What is required
Find each line of the material below in which the word "screenshot" occurs, and return it.
--- Extracted material ---
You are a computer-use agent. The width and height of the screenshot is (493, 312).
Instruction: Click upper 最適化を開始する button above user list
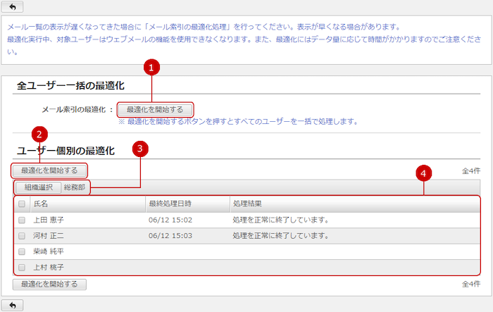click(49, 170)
---
--- Extracted material ---
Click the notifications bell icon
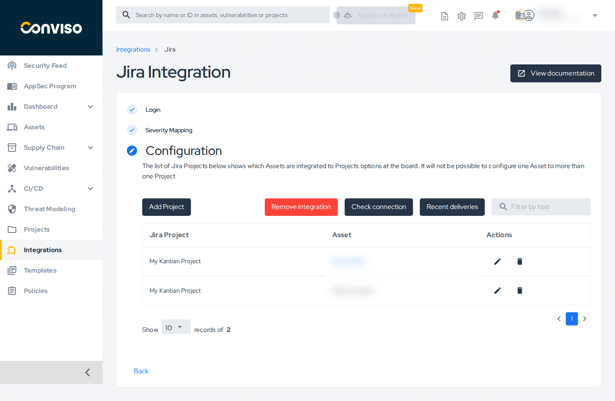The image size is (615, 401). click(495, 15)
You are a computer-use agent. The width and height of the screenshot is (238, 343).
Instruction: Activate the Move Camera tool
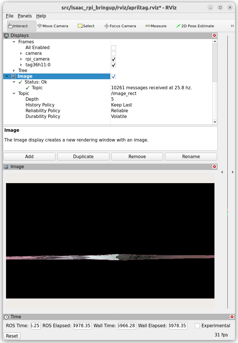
---
Expected answer
You are a computer-use agent. The width and height of the screenshot is (493, 312).
You are a computer-use agent. The width and height of the screenshot is (238, 343).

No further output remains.